Folio reads the envelope on cache hit and writes it on cache miss. The file format is internal — don’t depend on it from outside Folio.

How input_hash is composed

The hash is over a canonical-JSON encoding (RFC 8785) of a deterministic structure built per kind:

  • All kinds: the canonical JSON of every value listed in inputs.
  • All kinds: the SHA-256 of the derivation file itself.
  • All kinds: when inputs is empty, the calling record’s primary key value (so derivations with no inputs still produce per-record hashes).

Plus, kind-specific extras:

KindExtra hashed input
aithe resolved prompt_body (after {{ field }} substitution)
importthe SHA-256 of the source file’s bytes
pythonthe SHA-256 of the script file’s bytes
sql(none beyond the derivation file)
httpthe resolved URL and body (after substitution)
cross_sheetthe SHA-256 of the foreign sheet’s records.jsonl

The complete recipe is in src/folio/_cache.py:compute_input_hash.

When entries are written

On every successful execution of a kind:

result = execute_kind(...)
write_cache(cache_root, input_hash, {"values": result, "cost_usd": cost})
update_records_jsonl(...)
append_provenance(...)

Folio writes the cache before updating records and before appending provenance. If the records or provenance write fails, the cache is still warm — re-running materialize cache-hits and re-attempts the records/provenance step.

When entries are read

Cache reads happen at the start of each derivation × record iteration:

existing = read_cache(cache_root, input_hash)
if existing is not None and not force:
skipped += len(targets)
continue

A cache hit avoids the kind execution entirely — no script subprocess, no HTTP call, no AI request, no foreign-sheet read.

When entries become stale

They don’t, automatically. The cache is content-addressed: an entry is stale only when the inputs that hashed to its key no longer hash to it. Typical triggers:

  • Edit the input field’s value → hash flips → next materialize misses.
  • Edit the derivation file → hash flips → next materialize misses.
  • Edit the script (for python) or source file (for import) → hash flips.
  • Edit the foreign sheet’s records.jsonl (for cross_sheet) → hash flips for every calling record.

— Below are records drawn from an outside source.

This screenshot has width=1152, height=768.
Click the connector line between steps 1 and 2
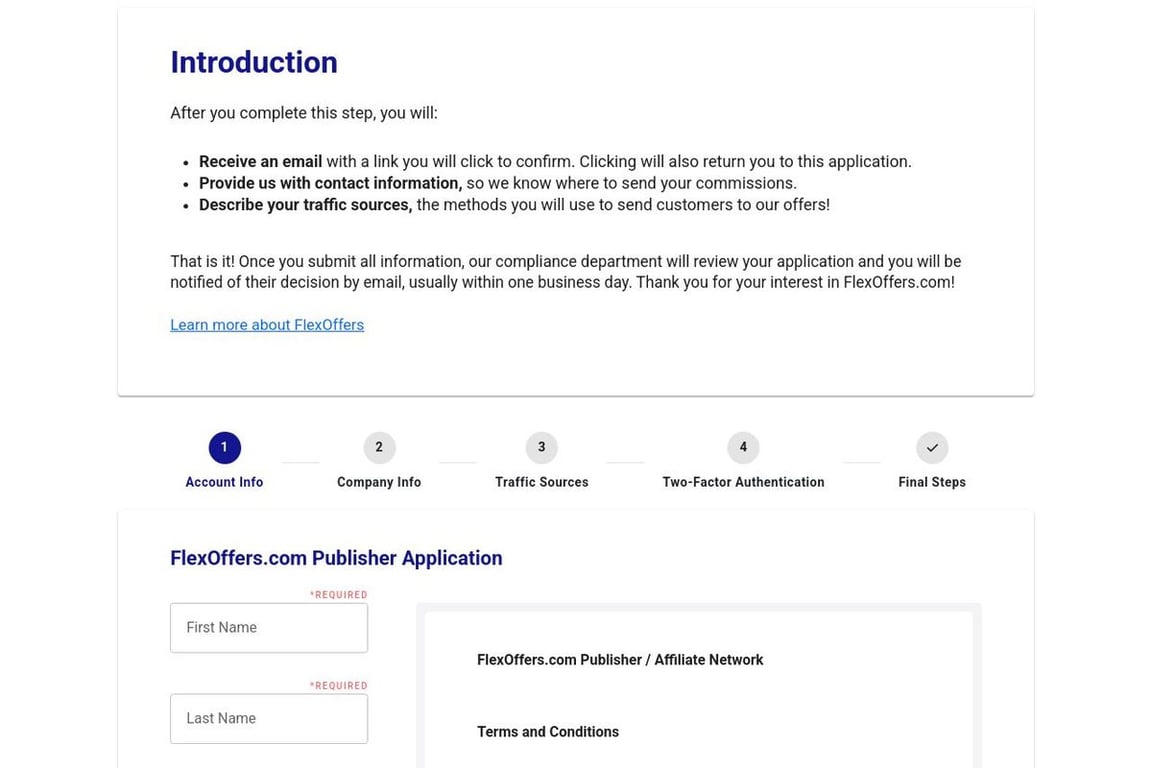click(300, 460)
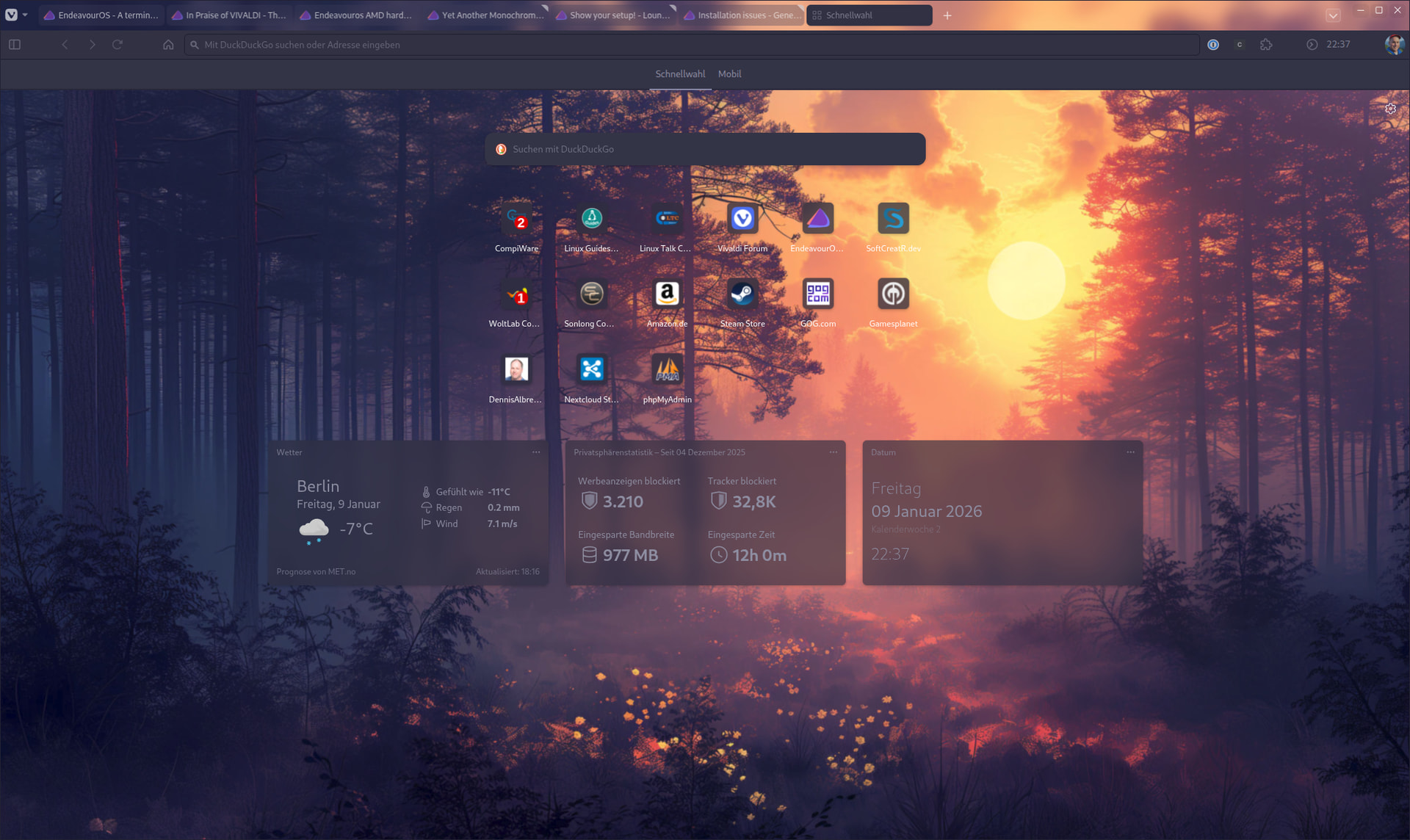Screen dimensions: 1410x840
Task: Focus the DuckDuckGo search field
Action: [x=705, y=149]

If you want to discard the cache, delete the directory:

Terminal window
rm -rf "$(python -c 'import platformdirs; print(platformdirs.user_cache_dir("folio"))')/<sheet-id>/cache"

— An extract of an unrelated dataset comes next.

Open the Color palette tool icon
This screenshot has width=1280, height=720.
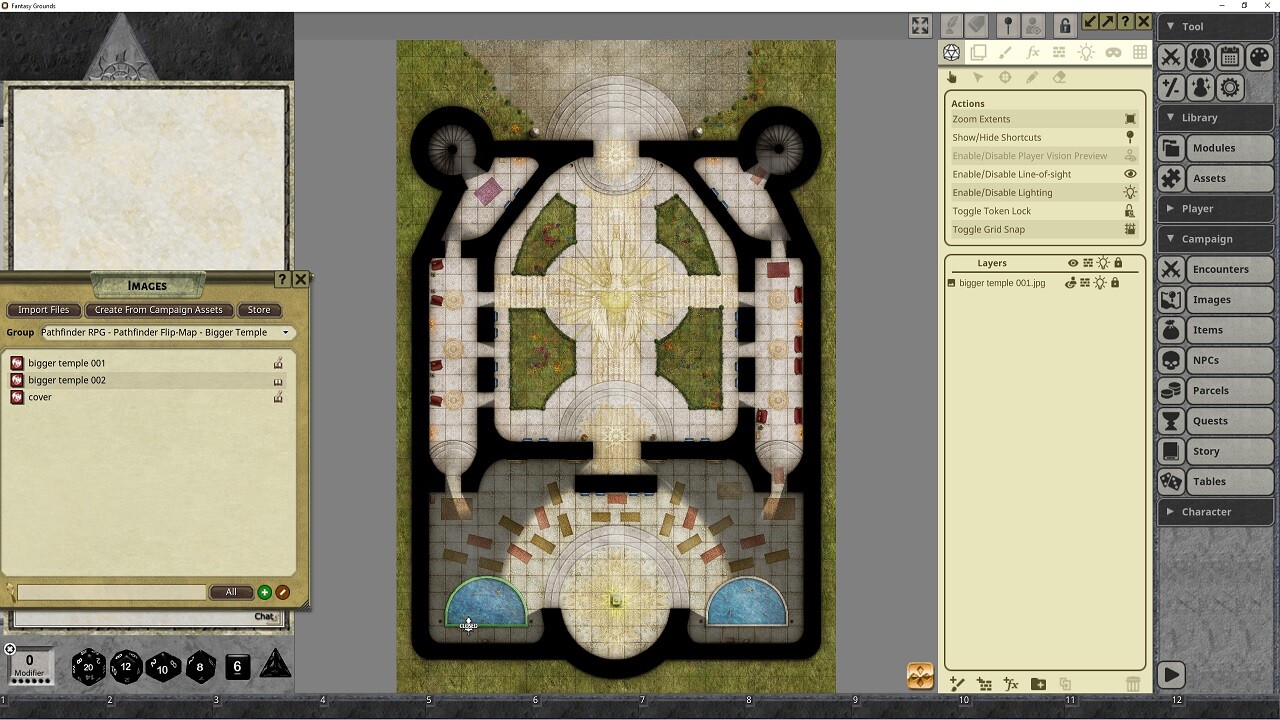click(x=1259, y=57)
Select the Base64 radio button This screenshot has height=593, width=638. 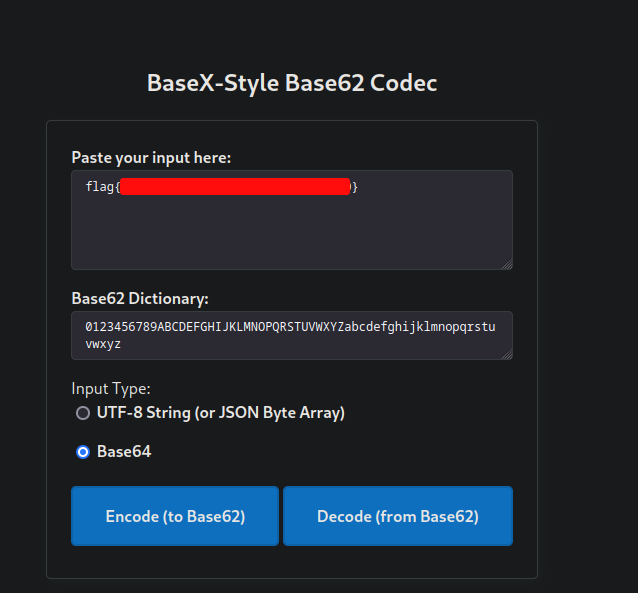click(x=83, y=452)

folio materialize --force ignores cache hits without deleting them, which is usually what you want.

The runtime venv

Folio creates a per-sheet venv when scripts/requirements.txt exists.

<user-cache>/folio/<sheet-id>/runtime/
└── venv/
├── bin/python
└── lib/python3.13/site-packages/...

The venv is created on the first script execution and reused on subsequent runs. Folio:

  1. Resolves <user-cache>/folio/<sheet-id>/runtime/venv/bin/python.
  2. If absent, runs python -m venv <path> then <path>/bin/pip install -r scripts/requirements.txt.
  3. Invokes scripts via that interpreter.

Bash scripts (.sh) don’t go through the venv — they execute under the host shell.

If you change scripts/requirements.txt, delete the venv directory to force a clean install:

Terminal window
rm -rf "<user-cache>/folio/<sheet-id>/runtime/venv"

Folio doesn’t ship requirements.txt-hashing for venv invalidation yet (FOLIO-H-006 is a placeholder). Removing the directory is the supported workaround.

Why outside the sheet

This is ADR-0008. Two reasons:

  • Portability. The sheet stays tar-portable.
  • Per-environment correctness. The cache and venv depend on the host Python, the host filesystem, and (for ai) the host’s API access. Baking them into the sheet would tie the sheet to one environment.

The trade-off is that two checkouts of the same sheet on the same machine share a cache and venv (because they share <sheet-id>). This is usually what you want; if you really want isolated caches, change the contract’s id (and accept that the cache is now per-fork).